No matter how wise and how much knowledge and standing they have, I know they are just guessing. We did our own predictions on F365 and I have to admit to going entirely on a spontaneous gut instinct because I know that I know nothing about the future. Look at social media, it is full of people asserting hindsight, as though it was insight. Full of people who say they knew what would happen in any particular game. But they didn’t, because nobody knows anything.
Many experts predicted the semi-finals would be between four specific sides, two or three of which have already been knocked out, whereas my missus, who knows almost nothing about football at all, picked four teams that are still in it. How is that possible? How can someone who doesn’t know much do better than people who knows loads?
Because nobody knows anything. That’s why.
This World Cup has been a return to the game’s traditional values, when stripped of money and privilege. Anyone can beat anyone on any day and you don’t know who will beat whom. And my god it is beautiful, isn’t it? The unknowable is the very thrill of existence itself. The unknowable is the ultimate bulwark against dull predictability. It is the reason to take your next breath.
Trying to predict what will happen in a football match absolutely should be a fool’s game and seen as such. And yet game after game attracts so many predictions (and bets) about the score and pretty much anything else. Sometimes they’re right, a lot of times they’re wrong. Why? You know why – because nobody knows anything. And I think that scares some people. They don’t want it to be so random, they want it to actually be as predictable as possible. They want identifiable best teams to win and the identifiable best players to play best, hence a tweet I saw which was along the lines of ‘the best two sides should play each other in the final and that’s not going to happen so how can it be the best World Cup ever?’.
Before a big game, there is so much analysis. The stats are delved into and supposed truths drawn out from them. Important players are identified and tactics predicted. Then in the first five minutes the goalkeeper lets one through his hands, or there’s a sending-off, or a full-back scores for the first time with a 30-yard volley or any other number of unlikely events. And all that meticulous study, no matter how intelligent or well-informed, is all out of the window, immediately. Tear it up, throw it away.

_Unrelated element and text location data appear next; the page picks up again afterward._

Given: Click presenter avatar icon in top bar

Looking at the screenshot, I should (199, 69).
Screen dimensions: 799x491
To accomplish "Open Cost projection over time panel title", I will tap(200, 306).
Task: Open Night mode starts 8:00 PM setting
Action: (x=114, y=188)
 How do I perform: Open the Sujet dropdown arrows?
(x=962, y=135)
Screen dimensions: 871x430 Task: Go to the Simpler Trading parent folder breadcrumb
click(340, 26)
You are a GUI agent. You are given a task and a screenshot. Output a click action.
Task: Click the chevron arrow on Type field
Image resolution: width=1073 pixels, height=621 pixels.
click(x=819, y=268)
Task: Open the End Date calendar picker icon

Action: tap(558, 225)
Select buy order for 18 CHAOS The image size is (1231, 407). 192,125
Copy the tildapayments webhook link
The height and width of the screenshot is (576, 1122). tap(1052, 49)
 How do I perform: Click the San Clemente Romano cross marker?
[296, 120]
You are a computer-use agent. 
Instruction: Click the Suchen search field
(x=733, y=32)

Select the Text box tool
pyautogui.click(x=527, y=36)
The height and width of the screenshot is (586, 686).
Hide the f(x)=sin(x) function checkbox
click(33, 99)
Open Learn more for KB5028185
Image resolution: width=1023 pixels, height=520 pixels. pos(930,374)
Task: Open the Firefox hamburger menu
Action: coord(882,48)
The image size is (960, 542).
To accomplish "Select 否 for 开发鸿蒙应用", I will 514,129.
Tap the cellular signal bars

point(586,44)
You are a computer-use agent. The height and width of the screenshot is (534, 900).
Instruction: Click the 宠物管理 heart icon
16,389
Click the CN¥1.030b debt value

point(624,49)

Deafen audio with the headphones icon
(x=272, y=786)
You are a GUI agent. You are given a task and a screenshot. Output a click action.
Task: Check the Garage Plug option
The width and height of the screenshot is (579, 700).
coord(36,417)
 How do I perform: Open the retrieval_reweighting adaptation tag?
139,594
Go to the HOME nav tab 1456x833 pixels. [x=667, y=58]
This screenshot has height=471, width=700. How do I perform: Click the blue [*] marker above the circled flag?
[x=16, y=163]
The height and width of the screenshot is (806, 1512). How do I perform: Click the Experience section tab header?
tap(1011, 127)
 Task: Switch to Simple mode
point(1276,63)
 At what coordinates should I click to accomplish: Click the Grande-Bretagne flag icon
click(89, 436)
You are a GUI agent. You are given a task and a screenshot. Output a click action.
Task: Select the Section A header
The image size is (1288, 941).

Scream for me, Donington: nobody knows anything.
Betting companies turn over a huge amount of money by suggesting you can peruse the world of football and ‘take your profit’ through your extensive knowledge of the game. The last weeks have proven that to be utter folly. Russia beating Spain with 24% possession alone has surely proven that nobody knows anything. And that’s exactly how it should be. It’s not a criticism, or an insult, it is a celebration of the glorious nature of the human condition as expressed through sport.
Unpredictability is the magnetic core quality of the game. That’s obviously why this World Cup is brilliant. But in recent years, football has been sold to us, via incredibly in-depth statistical analysis and a plethora of experts with big screens and in-depth research, as more science than art. And because of huge financial doping, it actually has become more predictable than used to be the case in the Premier League, though not elsewhere lower down the league structure.
However, when stripped of the intravenously-fed heavy dose of cash, the World Cup is showing us in block capital letters that football remains a wild art form that will not be tamed by statistics or by any amount of technology or VAR. Because still, even now, with all this scrutiny, science and technology, wonderfully, magically, beautifully, still nobody knows anything. And thank God for that.
The idea that football should be run like a science, like mathematics or physics and if you just analyse the data correctly, then we can arrive at the best outcome, whatever that may mean, is totally at odds with the true nature of the game. Once you see football as a science, it makes sense to want the correct answers. But there is no right or wrong in art. You do your best to express yourself and that’s all there is. You just do what you do and you live with it.
Failure to understand that fact is why we now have VAR. It has been driven by the obsession with getting things right; by seeing football as science in which getting things wrong cannot be tolerated. But I hope this World Cup has refreshed and rebooted all of our expectations of what football can be – indeed what it once was a long time ago – and that we judge the coming Premier League season against it and find that an increasingly financially warped, non-competitive situation, where the top six are an island unto themselves, largely churning out predictable results against the rest, is simply not as good and indeed is a betrayal of the very nature of the game itself. A betrayal, even, of our humanity.
Because in football, and in life as well, until we realise that the only thing we know is that we know nothing, we will remain knowing nothing and, ironically enough, we won’t even know it.